Der Duft des Wassers
Gestern hat mich der Duft des Wassers durchpulst. Es geschah ganz plötzlich und unvermutet. Es war der Moment, als ein kleiner Schwall Gießwasser auf dem ausgetrockneten Gartenboden auftraf und dort ein Potpourri von Aromen erzeugte, das sich spontan in meiner Nase entfaltete. Es war beglückend zu erleben, wie ein wenig Wasser den ausgedörrten Boden zum Leben erweckte und die Erde aufatmete …
Reines Wasser ist ja geschmack- und geruchlos. Aber sobald es mit der Umwelt – Erde, Gestein, Holz oder Pflanzen – in Berührung kommt, vermag es daraus viele Stoffe zu ,lösen’, die wir dann als in die Luft aufsteigende ,Düfte’ wahrnehmen.

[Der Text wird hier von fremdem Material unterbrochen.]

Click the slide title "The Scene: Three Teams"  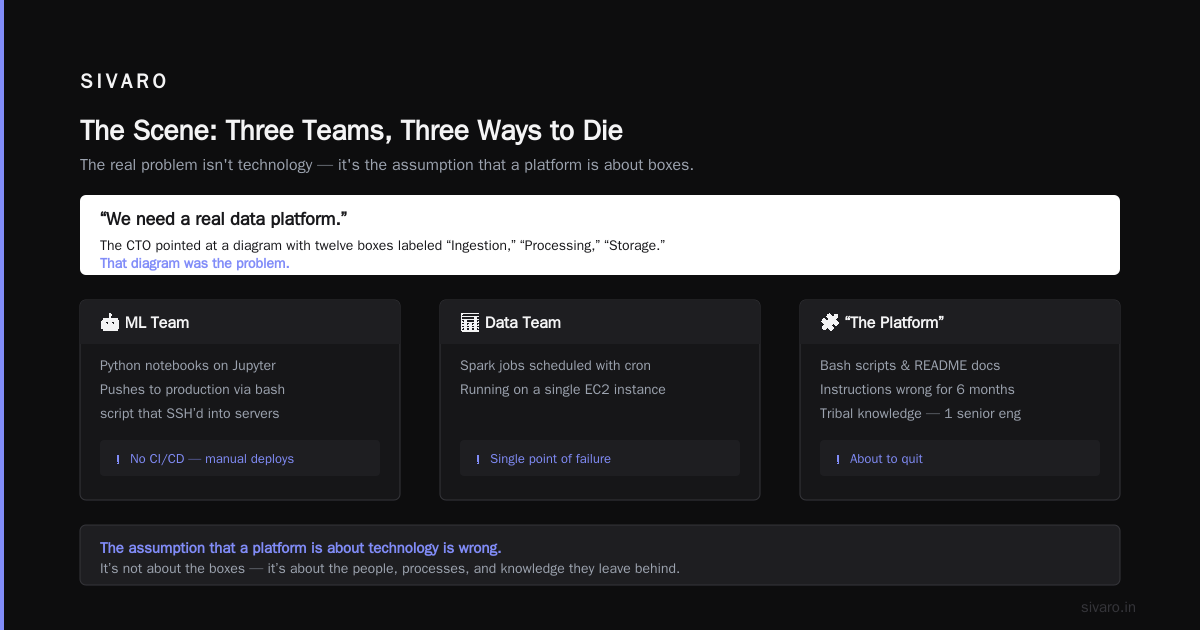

Ganz deutlich erleben wir das, wenn wir nach einem Sommer-Regen in den Garten oder in den Wald gehen und der Boden ,dampft’ und dabei vielerlei Aromen freisetzt: Wir können dann den Duft von Gras, Moos oder Pilzen zum Teil sehr intensiv wahrnehmen. Oder im Herbst, wenn die Blätter gefallen sind, und es etwas geregnet hat, dann nehmen wir den typischen ,Modergeruch’ wahr.
Aber auch aus unseren Duftpflanzen werden durch Wasser Geruchsmoleküle freigesetzt, wenngleich viele der ätherischen Öle in den Duftpflanzen überwiegend fettlöslich sind …
Auf diese Weise kann man im Garten und im Wald mit Hilfe des Wassers, das Aromastoffe aus der Umgebung ,herauslöst’, im wahrsten Sinne des Wortes ein Duftbad nehmen, wobei die Aromastoffe der Pflanzen viele positive Auswirkungen auf unsere Gesundheit und auf unser Wohlbefinden haben können: Ein Duftgarten mit bunt blühenden und duftenden Pflanzen ist nicht nur schön, sondern kann uns auch beruhigen, aufheitern oder anregend wirken.
Düfte mit Wasser einfangen
Manche dieser ,duftenden’ Stoffe kann man mit Wasser quasi auch ,einfangen’: Wenn man zum Beispiel einen Zweig Minze oder Zitronenmelisse in einem Glas mit Wasser ,ziehen’ lässt, bekommt das Wasser selbst auch den Geruch und Geschmack von Minze oder Zitronenmelisse und ergibt ein herrlich erfrischendes und ,belebendes’ Getränk.